The Public Provident Fund (PPF) is a long-term savings device established by the Central Government. It offers tax advantages on contributions as well as abandonment after the lock-in period. This scheme came into force on July 1, 1968, and is supported by the government to provide old-age income security to the self-employed and those operating in the unorganized sector. Though the scheme is voluntary, guaranteed returns and income-tax benefits have fuelled its popularity. The primary purpose of saving in the PPF account is to avail tax deduction on deposits, assured returns on investment, and tax-free withdrawal on maturity. Savings in this result are completely risk-free because of government backing.
Capital Protection & Inflation Protection
The capital in a PPF account is fully protected as the scheme is backed by the Government of India, making it fully risk-free with ensured returns. The PPF account is however not increase protected, which means whenever inflation is above the most advanced guaranteed interest rate, the deposit earns no real returns. However, when the expansion rate is below the guaranteed rate, it does maintain a positive real rate of return.

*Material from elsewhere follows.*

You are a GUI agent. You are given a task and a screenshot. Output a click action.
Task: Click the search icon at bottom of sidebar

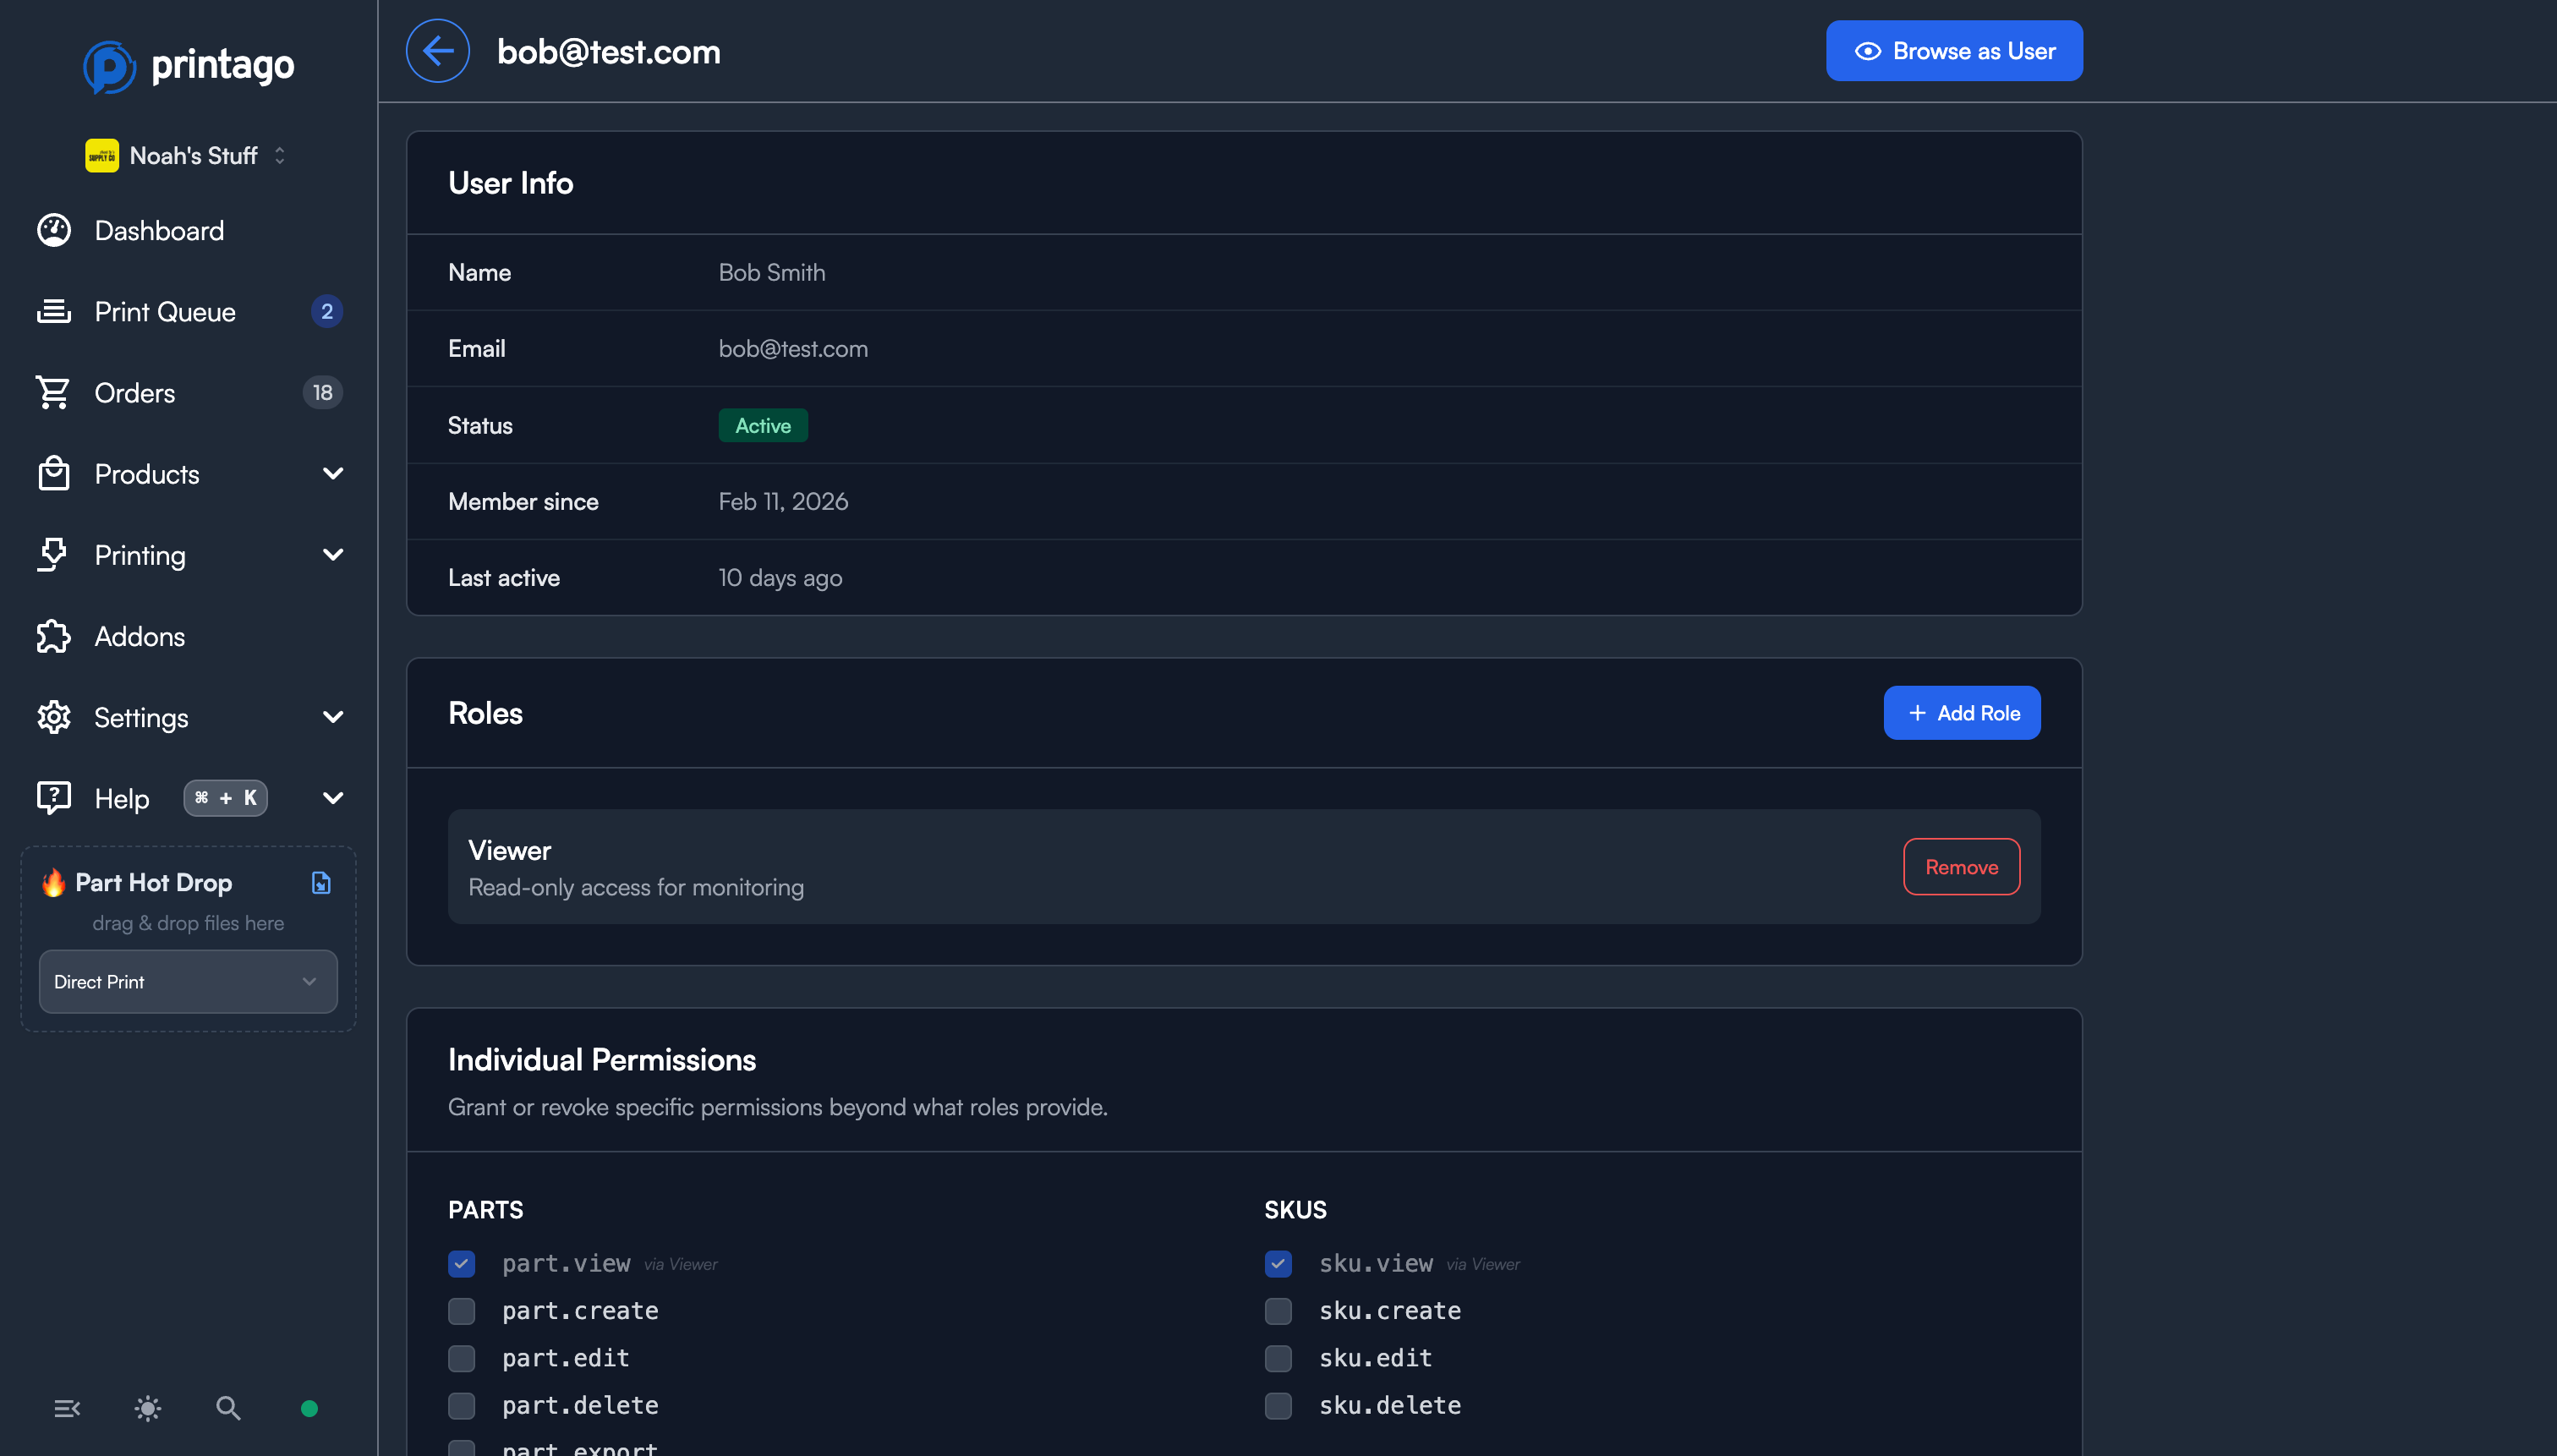tap(228, 1408)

Interest rates are aligned with G-sec rates of comparable maturity, with a spread of 0.25 percent. The government has determined to review the PPF rates quarterly. For the fourth quarter of FY20-21, the time has been set at 7.1 percent compounded annually.
The PPF is liquid, notwithstanding the 15-year lock-in stipulated with this account. Liquidity is submitted in the form of loans against the PPF from the third year and withdrawals subject to conditions from the seventh year.
The scheme has an exempt-exempt-exempt (EEE) station, where the deposits, the interest received as well as the maturity amount are tax-free.
The sum spent in the PPF account is eligible for tax deduction under Section 80C subject to a preponderance of Rs 1.5 lakh in a financial year. On maturity the complete product including the interest is tax-free.
Where to Begin an Account
You can begin the account at various places such as:
How to Open an Account
Once you have decided the location to open an account, you will need the following:
How to Contact a PPF Deposit
Earlier, untimely closure of a PPF account was not allowed. However, it is now possible to close your PPF report pre-maturely at a penalty of one percent on the interest. But it can be made only after the completion of five financial years, presented the property is required for the treatment of serious ailments of the record holder, spouse, dependent children, dependent mothers, or for higher education.
Tips and Tactics
Features at a glance:
Eligibility: You require to be a resident Indian
Entry age: No age is defined for account opening
Minimum Investment: Rs 500 per annum
Maximum Investment: Rs 1.5 lakh per annum.
Interest: 7.1 percent increased annually for the period January-March, 2021. Interest rates are subject to revision every quarter.